Among the issues Claire’s group addressed were:
General introductory thoughts/ introduction to our interests:
- Concern with the rapid transition to online as a solution
- Regional and domestic spheres- looking at the hardware and the spaces that host it
- Opportunity in the absence of cultural capital through the hosting of exhibitions in work that is made for online and communing technologies
- Online performing- jazz musician: lack of communication, delay playing together, what new forms can a jazz festival take?
- Can the relationships that people foster for their local cultural organisations and the experiences of artworks physically be translated into an online environment e.g. is familiarity translated onto social media, what of the social interactions and connections formed in and around art objects?
- Reputation in the art world- online world as a site where meaning and value is produced
- How in these conditions to educate young artists and researchers to be re-enchanted in a world that is now completely digital, not relying on structures that have come before
- Technology as something to give people multi sensory experiences of material objects/ handicrafts, could the digitisations of collections become like online shopping where there is no need to go in to the physical buildings anymore?

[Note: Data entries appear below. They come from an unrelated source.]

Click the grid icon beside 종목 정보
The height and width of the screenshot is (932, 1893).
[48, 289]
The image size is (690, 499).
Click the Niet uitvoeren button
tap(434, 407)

The conversation can be summarised through a framework of loss & access:
- What is lost when putting a jazz festival online- problems with economies and local aspect, the buy in from local community and businesses is lost when translated online, there is no need for locals to participate as much. The experience and milieu surrounding the event, the modes of travelling between the historical venues, eating and drinking can’t be replicated online, however the online events can reach much broader audiences. Uncoupling from the local.
- As a performer there is a lack of connection and/or criticality when performing online, you are unable to receive feedback from the audience or interact with other musicians. The social act of performing is why many musicians practice, if this is not possible then why else would they?
- Similar in motivation for artists an students whose practices aren’t easily translated into digital work- what are the motivations for making work that can’t be displayed? What are the educational structures that can help young artists to reframe their practices aside from the direct translation of image to screen? What practices are being excluded?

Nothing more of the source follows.